Overview
Recently, I encountered an issue when running the nvidia-smi
command, where it failed due to a driver/library version mismatch.
~ nvidia-smi
Failed to initialize NVML: Driver/library version mismatch
NVML library version: 535.183
This issue occurs when the Nvidia kernel module version is not updated correctly. Typically, restarting the machine resolves the problem, as it reloads the updated kernel module. However, if a reboot is not an option, we can manually reload the Nvidia kernel modules. Here’s the step-by-step process:
Step 1: Unload the Nvidia Kernel Module
To unload the Nvidia kernel module, first, we need to stop any processes using the Nvidia driver:
sudo rmmod nvidia
If this command returns an error indicating that the Nvidia module is in use, we can identify the dependent modules using the following command:
lsmod | grep nvidia
You’ll likely see output like this:
nvidia_uvm 1540096 0
nvidia_drm 77824 0
nvidia_modeset 1306624 1 nvidia_drm
nvidia 56692736 3 nvidia_uvm,gdrdrv,nvidia_modeset # <- This is the line we need to take a look at
These modules must be unloaded before we can remove the Nvidia kernel module.
# remove all the modules that are listed on the line above and their potential dependencies
sudo rmmod nvidia_uvm
sudo rmmod gdrdrv
sudo rmmod nvidia_modeset
sudo rmmod nvidia_drm
sudo rmmod nvidia
If successful, the Nvidia modules will be completely unloaded from the system.
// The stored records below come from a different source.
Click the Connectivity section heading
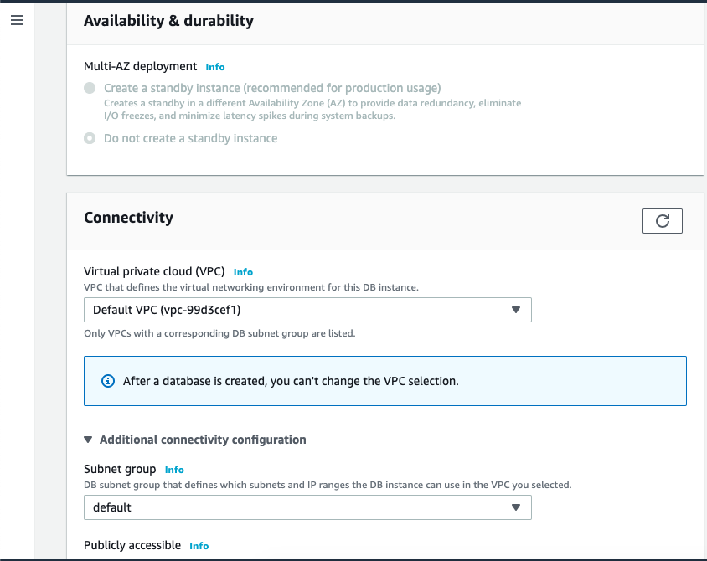 click(x=128, y=218)
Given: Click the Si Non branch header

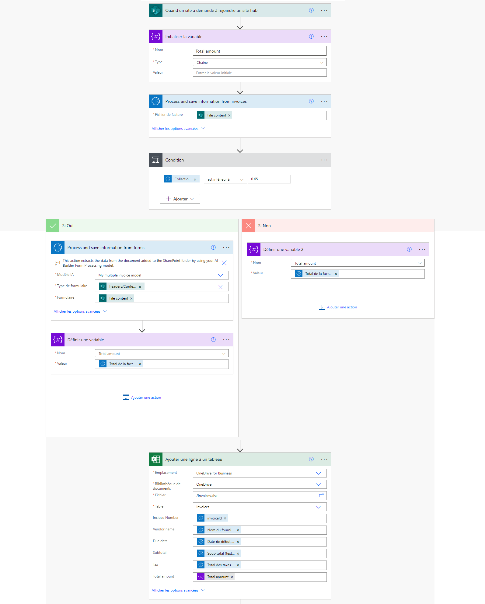Looking at the screenshot, I should pyautogui.click(x=338, y=226).
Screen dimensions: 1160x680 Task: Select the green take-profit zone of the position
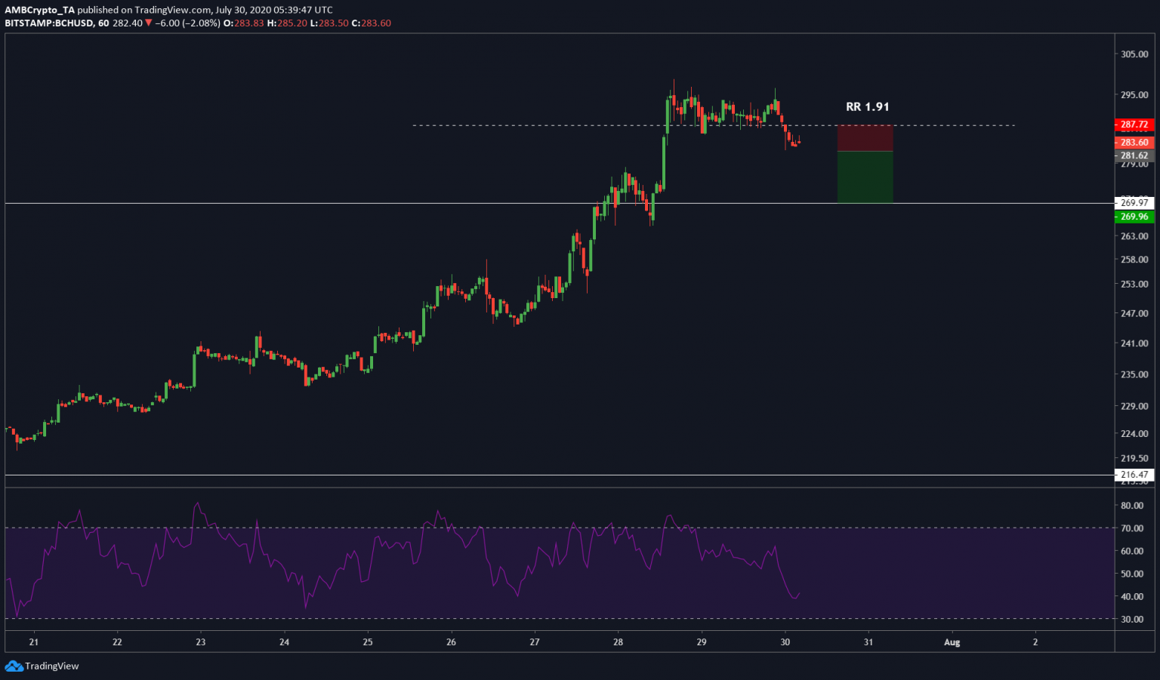click(x=865, y=177)
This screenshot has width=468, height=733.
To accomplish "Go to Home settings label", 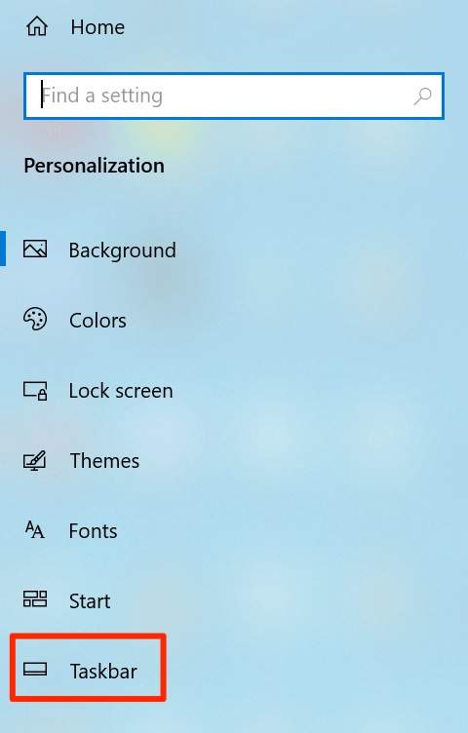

Step 2: Reload the Nvidia Kernel Module
Once the Nvidia modules are unloaded, simply running the nvidia-smi
command will trigger the automatic loading of the correct Nvidia kernel module:
sudo nvidia-smi
You’ll then see an output similar to the one below, indicating that the Nvidia drivers are working correctly:
Sun Sep 29 13:05:55 2024
+---------------------------------------------------------------------------------------+
| NVIDIA-SMI 535.183.01 Driver Version: 535.183.01 CUDA Version: 12.2 |
|-----------------------------------------+----------------------+----------------------+
| GPU Name Persistence-M | Bus-Id Disp.A | Volatile Uncorr. ECC |
| Fan Temp Perf Pwr:Usage/Cap | Memory-Usage | GPU-Util Compute M. |
| | | MIG M. |
|=========================================+======================+======================|
| 0 Tesla T4 Off | 00000000:00:1B.0 Off | 0 |
| N/A 27C P0 25W / 70W | 0MiB / 15360MiB | 0% Default |
| | | N/A |
+-----------------------------------------+----------------------+----------------------+
| 1 Tesla T4 Off | 00000000:00:1C.0 Off | 0 |
| N/A 27C P0 24W / 70W | 0MiB / 15360MiB | 0% Default |
| | | N/A |
+-----------------------------------------+----------------------+----------------------+
| 2 Tesla T4 Off | 00000000:00:1D.0 Off | 0 |
| N/A 28C P0 24W / 70W | 0MiB / 15360MiB | 0% Default |
| | | N/A |
+-----------------------------------------+----------------------+----------------------+
| 3 Tesla T4 Off | 00000000:00:1E.0 Off | 0 |
| N/A 27C P0 18W / 70W | 0MiB / 15360MiB | 0% Default |
| | | N/A |
+-----------------------------------------+----------------------+----------------------+
+---------------------------------------------------------------------------------------+
| Processes: |
| GPU GI CI PID Type Process name GPU Memory |
| ID ID Usage |
|=======================================================================================|
| No running processes found |
+---------------------------------------------------------------------------------------+
Reflection
Why Does This Issue Happen?
This issue arises because the Nvidia driver version loaded into the kernel doesn’t match the library version. While rebooting the system can resolve the mismatch, the above steps offer a manual solution when rebooting isn’t feasible.
Conclusion
The process involves two main steps:
- Unload the Nvidia kernel module:
- Use
rmmod
to unload any dependent Nvidia kernel modules.
- Use
- Reload the Nvidia kernel module:
- Run
nvidia-smi
to automatically reload the kernel module.
- Run
This simple workaround allows you to resolve Nvidia driver issues without restarting your machine.